---------- Source material

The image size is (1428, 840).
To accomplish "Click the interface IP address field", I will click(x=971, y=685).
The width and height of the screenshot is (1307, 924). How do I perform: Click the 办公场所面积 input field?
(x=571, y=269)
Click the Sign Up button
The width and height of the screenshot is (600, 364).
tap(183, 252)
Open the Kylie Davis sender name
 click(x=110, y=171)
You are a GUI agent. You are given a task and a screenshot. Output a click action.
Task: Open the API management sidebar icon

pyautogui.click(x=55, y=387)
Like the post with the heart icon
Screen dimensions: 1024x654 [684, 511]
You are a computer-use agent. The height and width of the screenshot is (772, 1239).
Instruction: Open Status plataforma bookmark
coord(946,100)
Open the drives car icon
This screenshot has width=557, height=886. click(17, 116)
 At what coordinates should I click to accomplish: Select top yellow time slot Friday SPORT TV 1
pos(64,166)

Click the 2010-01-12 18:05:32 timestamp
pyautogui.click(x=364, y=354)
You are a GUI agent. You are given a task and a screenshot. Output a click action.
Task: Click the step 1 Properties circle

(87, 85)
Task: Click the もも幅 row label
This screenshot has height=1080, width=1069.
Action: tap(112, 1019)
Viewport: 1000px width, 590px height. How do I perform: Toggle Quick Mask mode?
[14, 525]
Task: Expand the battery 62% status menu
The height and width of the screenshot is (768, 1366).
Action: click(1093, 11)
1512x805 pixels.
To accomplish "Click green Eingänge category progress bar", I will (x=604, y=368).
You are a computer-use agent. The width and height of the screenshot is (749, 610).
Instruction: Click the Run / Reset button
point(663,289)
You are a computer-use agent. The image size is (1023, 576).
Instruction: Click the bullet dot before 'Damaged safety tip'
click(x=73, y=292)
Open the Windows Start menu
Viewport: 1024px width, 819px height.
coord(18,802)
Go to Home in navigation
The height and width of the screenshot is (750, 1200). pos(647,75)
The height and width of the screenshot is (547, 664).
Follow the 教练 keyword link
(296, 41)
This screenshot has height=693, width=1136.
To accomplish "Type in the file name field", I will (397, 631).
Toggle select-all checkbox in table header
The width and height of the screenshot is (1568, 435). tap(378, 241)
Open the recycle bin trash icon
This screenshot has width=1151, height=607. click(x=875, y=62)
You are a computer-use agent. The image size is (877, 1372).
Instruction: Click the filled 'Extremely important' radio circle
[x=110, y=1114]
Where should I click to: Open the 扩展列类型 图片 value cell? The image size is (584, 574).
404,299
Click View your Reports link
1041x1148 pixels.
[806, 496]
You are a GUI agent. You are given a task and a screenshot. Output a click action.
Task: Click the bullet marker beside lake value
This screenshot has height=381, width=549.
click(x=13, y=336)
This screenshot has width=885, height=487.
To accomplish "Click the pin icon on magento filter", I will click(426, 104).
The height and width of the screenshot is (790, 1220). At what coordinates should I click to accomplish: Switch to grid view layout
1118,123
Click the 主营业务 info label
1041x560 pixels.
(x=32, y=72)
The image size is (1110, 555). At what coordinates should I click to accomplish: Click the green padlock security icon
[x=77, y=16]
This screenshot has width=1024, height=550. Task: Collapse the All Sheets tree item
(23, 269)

--------------------

Where a line of the data holds the word "will", copy that line.

To accomplish "Click the interface IP address field", I will click(x=971, y=685).
To accomplish "Click green Eingänge category progress bar", I will (x=604, y=368).
To accomplish "Type in the file name field", I will (397, 631).
To accomplish "Click the pin icon on magento filter", I will click(426, 104).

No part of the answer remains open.